Newbie - How to iterate list or scalar ?

Bruno Desthuilliers onurb at xiludom.gro
Tue Aug 8 13:59:47 EDT 2006


Andy Dingley wrote:
> Bruno Desthuilliers wrote:
> 
>> there's really no reason to
>> assume it should be a list - any iterable could - and IMHO should - be
>> accepted... expect of course for strings (royal PITA case, duh).
> 
> 
>> 2/ test for pluginVersionsNeeded.__iter__ (an attribute of most
>> iterables except strings...):
> 
> strings don't have __iter__ ?!?!

No. Should they ?-)

> I'm never going to get my head round this language   8-(

Hmmm.... While simple to get started with, Python is *not* a 'simple'
language. There's a price to pay for it's flexibility, and this price is
named "complexity". While one doesn't necessary needs to deal with it,
this complexity shows as soon as you start to dig deeper into "advanced"
features.


FWIW, if I judge on source code I've seen so far, the canonical way to
distinguish a string from another sequence type or iterable is still to
use isinstance(obj, basestring), and I don't know if I should have
mentionned the hasattr(obj, '__iter__') hack at all.
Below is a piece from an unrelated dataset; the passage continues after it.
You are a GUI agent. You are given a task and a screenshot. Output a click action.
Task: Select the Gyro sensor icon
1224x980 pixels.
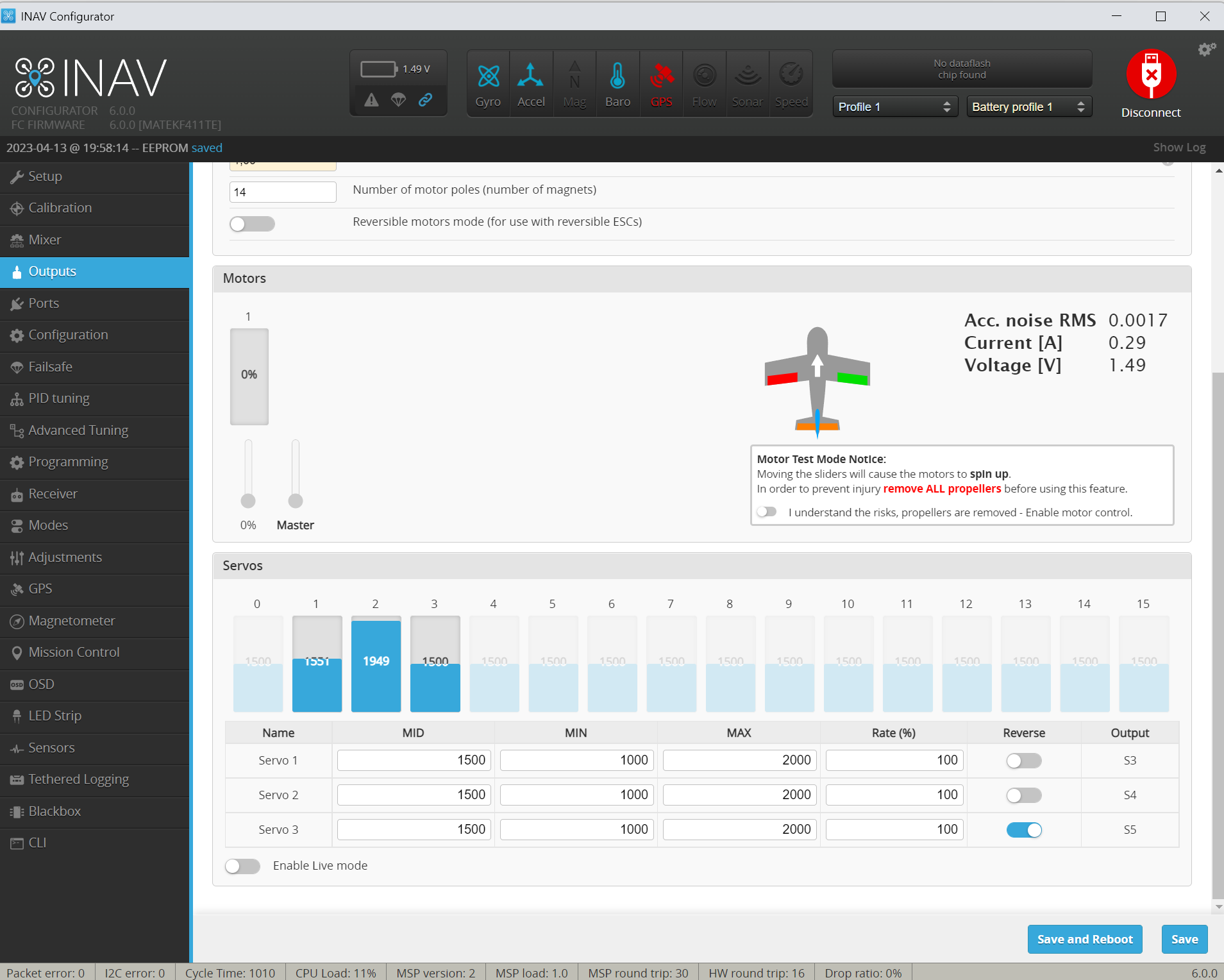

> I can understand strings and tuples being iterable, if you take a
> sufficiently first-class view of things, but why shouldn't everything
> "that is iterable" support the function that makes iteration work?

Actually, __iter__ is not needed to allow for loops on an object if the
object defines __getitem__ so that it supports numeric indexing:

class MySequence(object):
    def __init__(self):
        self._data = range(3)
    def __getitem__(self, key):
        return self._data[key]

>>> m = MySequence()
>>> for x in m: print x
...
0
1
2

FWIW, the iterator protocol appeared with Python 2.2. Before this
version, the above solution was the only one that allowed iteration over
a container type.

Now  if you wonder why string, unicode and buffer don't have __iter__
while other sequence types have it, ask your favourite Python guru (and
please keep me informed !-). Fact is that Python is not exactly a
newborn language (first release was around 1990 IIRC), and it has
greatly evolved over the year. The BDFL being very conservative, great
cares have been taken to ensure compatibility with older versions - with
the side effect that there are lots of stuff that now looks like warts
or inconsistencies. The 3K release is supposed to be the big cleanup,
but until then, we'll have to live with all the compat stuff.